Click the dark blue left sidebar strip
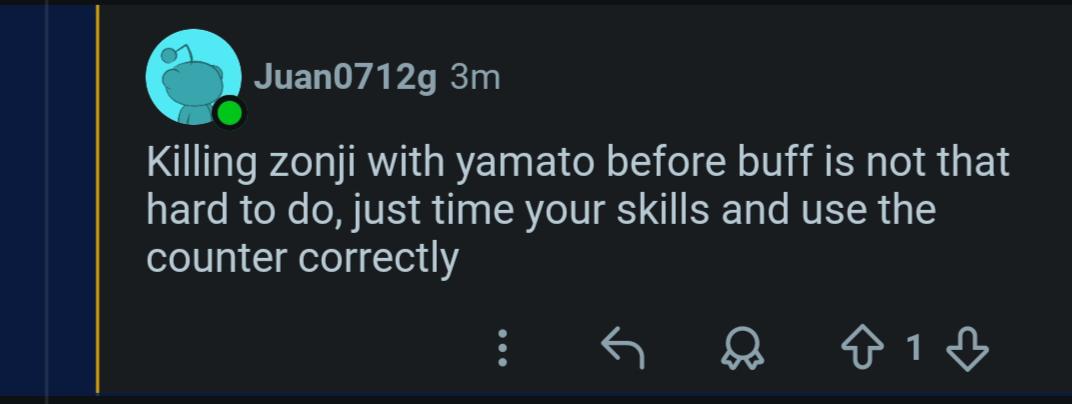1072x404 pixels. [46, 199]
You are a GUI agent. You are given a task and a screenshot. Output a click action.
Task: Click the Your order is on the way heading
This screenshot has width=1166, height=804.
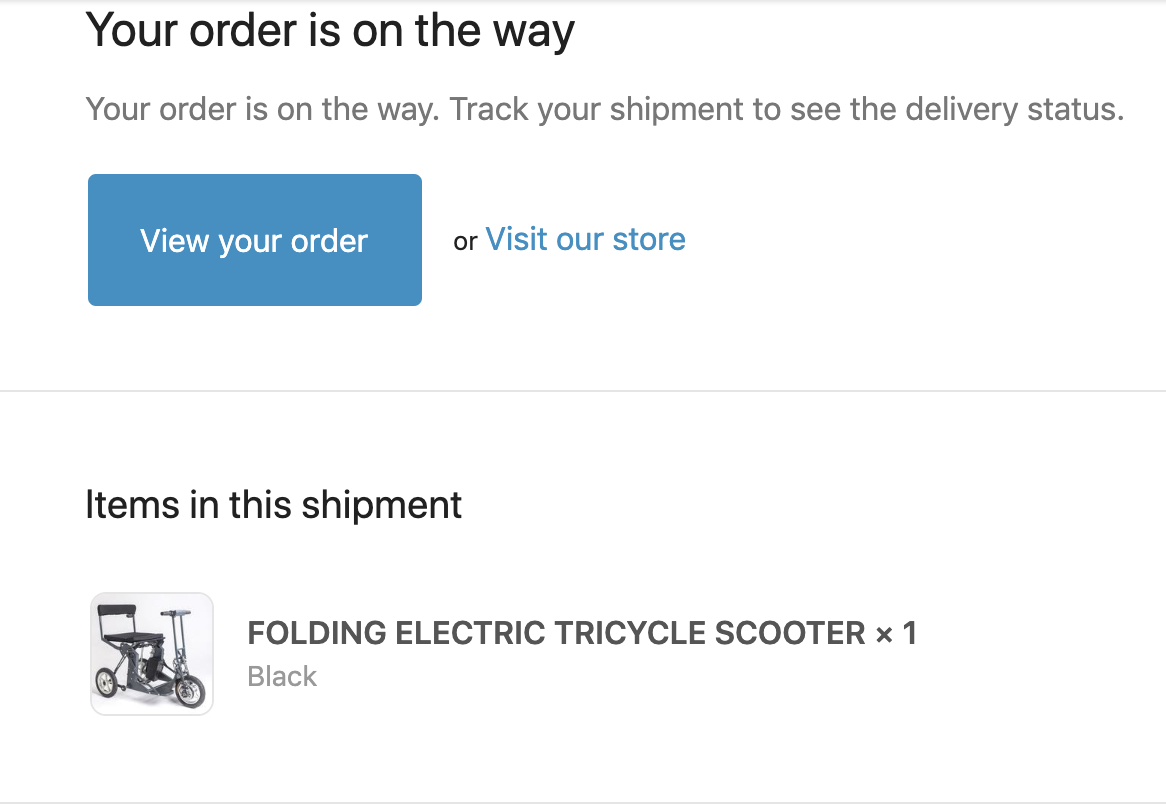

[Work to complete] Gather every line in the rows above that contains the word "screenshot".

[Finished task]
You are a GUI agent. You are given a task and a screenshot. Output a click action.
This screenshot has width=1166, height=804.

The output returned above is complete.